Rabu, 09 Maret 2016

Gerhana Matahari (?)

"Bangun, gi! Banguuun!" suara itu meramaikan isi telinga Ogi. Sudahlah, hari libur pun sama dengan hari biasanya. Tiada hening yang didapatinya. Tetap saja riyuh gemuruh.

Tak lama, beberapa langkah makin mendekat. Mimpi Ogi makin indah.

"Astagfirullah, Gik! Banguuun!" tangan itu menepuk lengan Ogi keras. Menggoyahkan mimpi-mimpi indahnya.

"Mak, kenapa bangunkan Ogi sepagi ini? Mamak lupa ini hari apa?" Ogi mengucek matanya. Mata yang masih nyaman dengan mimpi-mimpinya.

"Kau kira mamakmu ini tak pernah sekolah? Mamak tahu ini tanggal merah!" Muka mamak mengerut. Nadanya agak meninggi.

"Nah itu tahu," Ogi membulatkan mulutnya. Dia benar-benar ingin melanjutkan tidurnya.

"Ogi, kau lupa dengan tugasmu? Ayo, bangun!" mamak masih berjuang. Berharap anak bujangnya bangun.

Demi mendengar suara itu, Ogi terperanjat. Matanya terbelalak hebat. "Tugas?"

"Iya, tugas gerhanamu." Sekarang mamak yang terlihat senang. Dia sadar, Ogi dalam masalah besar.

Ogi melirik jam yang menggantung di dinding kamarnya. Menatap lamat-lamat angka yang ditunjukkan jarumnya.

"Mak! Ini jam.. Aduh, mak. Ogi harus apa, mak?" Ogi menggaruk kepalanya yang gatal. Menggaruk-garuk lagi. Ogi merengek, ketakutan. Khawatir tugasnya mendapat nol besar.

"Mamak sudah bangunkan kau berkali-kali. Kau hanya berkata 'Nyepi, mak. Nyepi, mak.' Mamak kira kau sudah bangun." Mamak cengingisan melihat anaknya meringis ketakutan. Ogi, anak berseragam putih-merah yang menggemaskan.

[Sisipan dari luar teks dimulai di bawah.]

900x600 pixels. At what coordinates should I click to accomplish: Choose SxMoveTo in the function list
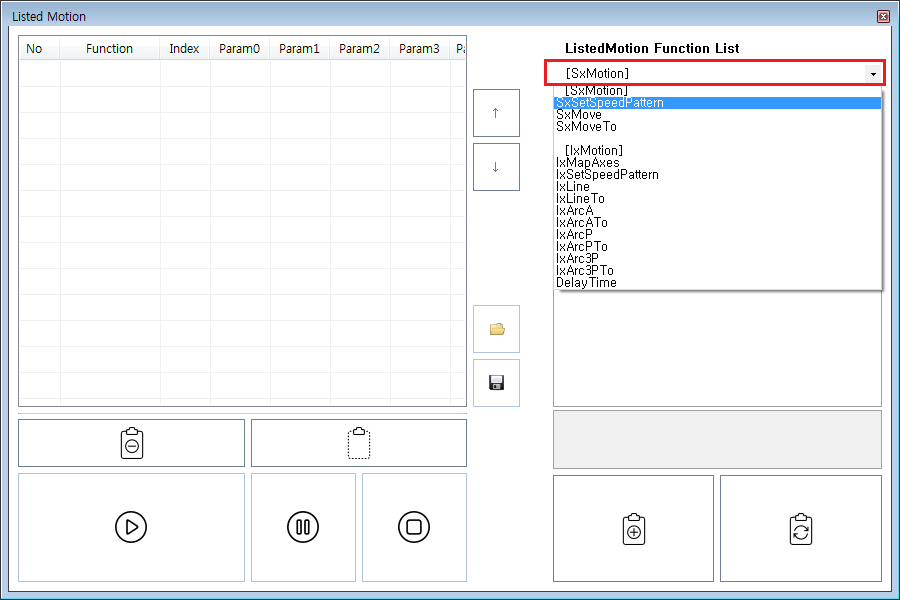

"Mak, tugas gerhana Ogi gimana, mak? Ibu guru pasti marah, mak. Ogi takut, mak." Ogi sudah bangun dari mimpinya. Benar-benar sadar.

Mamak tersenyum.

"Mak, nanti Ogi dimarah ibu guru, mak." Ogi makin gusar melihat mamaknya tersenyum diam.

"Mudah saja, Gi. Kita tunggu 30 tahun lagi. Bagaimana? Kau harus banyak bersabar, Gi." Mamak melanjutkan senyumnya.

"Mak, mamak mau Ogi tak lulus SD. Mak, Ogi tak mau jadi anak SD terus. Mak, tolong Ogi, mak!" Ogi menendangi bantalnya.

"Ogi, kenapa kau takut? Apa sewajib itu mengabadikan foto gerhana itu? Apa ibu gurumu tak berpesan lain?" mamak mendekati Ogi.

Ogi tertunduk lemas. Ia khawatir, tugasnya menjelaskan foto gerhana gagal diselesaikan. Ia takut tak bisa melanjutkan sekolah menengahnya.

"Dengar mamak ya, Gi. Sampaikan maaf mamak pada ibu gurumu. Katakan seperti ini: 'Yang wajib itu menunaikan salat gerhana bukan foto gerhana, bu.' Jadi, walaupun kau tak membawa fotonya, tetap saja, kau bisa menyelesaikan tugasnya. Mamak akan menjelaskan semuanya padamu." Mamak mengelus kepala Ogi. Menyalurkan energi positif.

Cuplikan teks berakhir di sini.